-- Document section follows --

Brady overthrew Darden deep over the middle on his first downfield pass during 11-on-11 drills on Day 1 of minicamp. The seven-time Super Bowl champion shouted a one-syllable expletive before taking Darden aside for a one-way conversation.

Darden said it’s the type of “hard coaching” he loves.

“So when he did that, it kind of lit a fire in me,” Darden said. “Like, ‘Oh, come on, get it together. Let’s get it rolling.’ I had to lock in and hone in on my craft like he asked me to do, and I just got the job done the rest of the day.”

Later in practice, the two connected on a seam route across the middle for a touchdown. Darden carried the momentum into the next day, catching Brady’s first pass in 11-on-11 work. To bookend practice, he found himself wide open over the middle for a huge gain before making a similar catch during a period of hurry-up offense.

Darden said his work with Mike Evans on hand placement paid dividends when he beat Jamel Dean at the line of scrimmage on his final grab.

“I’ve only seen him for the last two days, but last year he already came in very polished, smooth,” said Evans. “Now, he’s just way better when it comes to the plays and knowing the plays. Knows multiple positions, and he still looks really smooth and fast out there.”

With Chris Godwin (ACL) likely out for the start of the season, Darden’s versatility could be an important asset. He only received one Power Five offer out of high school (Virginia Tech, according to 247Sports). But it would not be the first time an undersized and unheralded wide receiver found success with Brady under center.

Willis agrees that the chip on Darden’s shoulder is “never going to go anywhere.” But he added that people gravitate to Darden’s infectious energy, which helped him win over his older teammates as a diminutive high school quarterback.

“Because you can’t play quarterback and be that small and (have) guys follow your lead,” Willis said, “so it was something that was unique and within his own.”

-- Document section concluded --
-- Extracted records follows --

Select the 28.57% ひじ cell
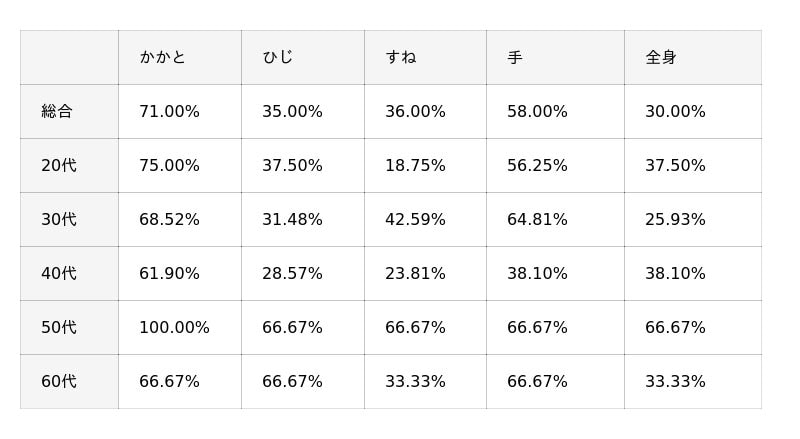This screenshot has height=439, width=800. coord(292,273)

-- Extracted records concluded --
-- Extracted records follows --

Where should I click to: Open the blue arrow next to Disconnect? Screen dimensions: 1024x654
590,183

-- Extracted records concluded --
-- Extracted records follows --

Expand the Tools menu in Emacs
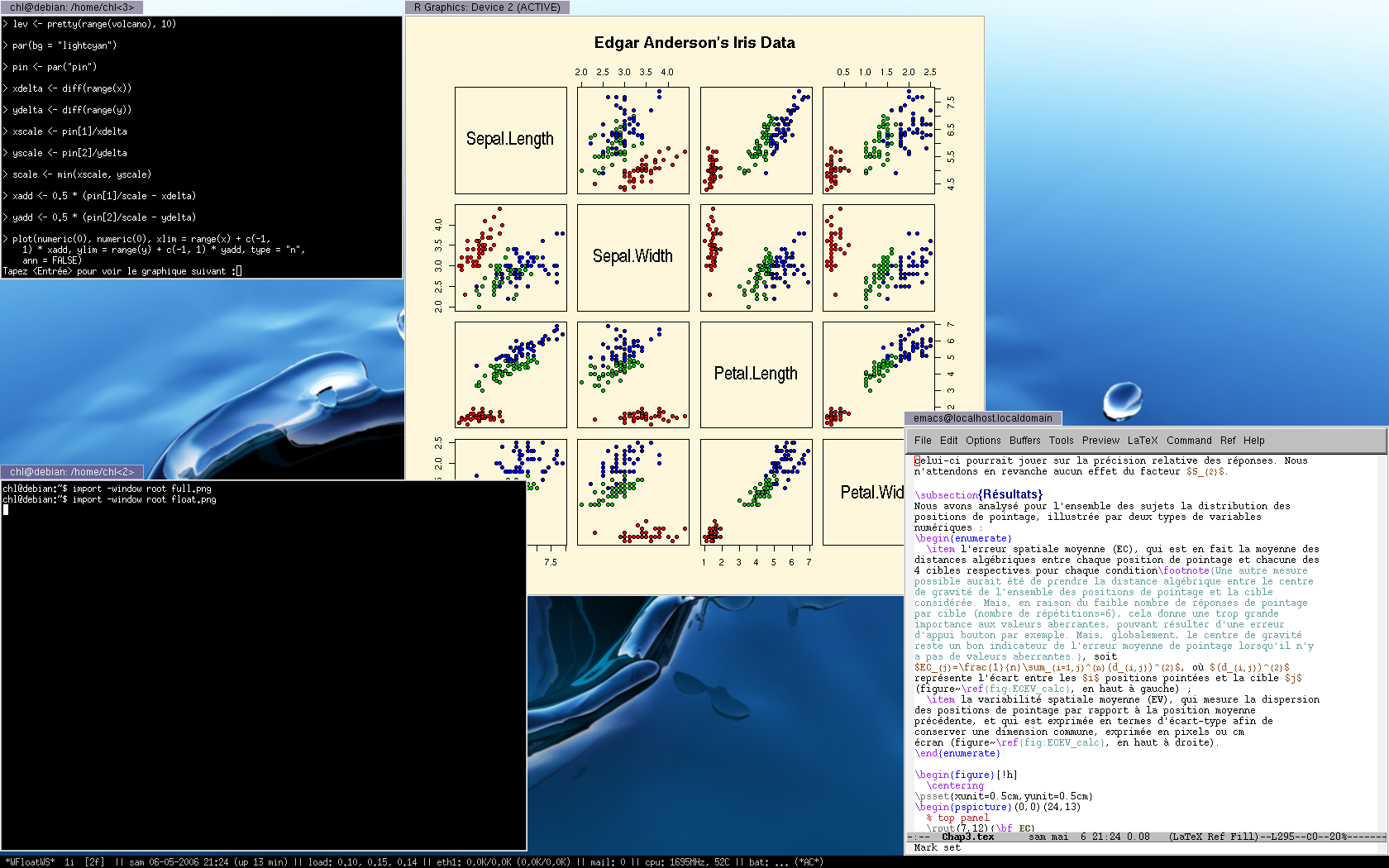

-- Extracted records concluded --

*Exercise directions:*
Retype the minicamp article word for word, everything from "With Chris Godwin" down to "Brady under center.".

*Exercise solution:*
With Chris Godwin (ACL) likely out for the start of the season, Darden’s versatility could be an important asset. He only received one Power Five offer out of high school (Virginia Tech, according to 247Sports). But it would not be the first time an undersized and unheralded wide receiver found success with Brady under center.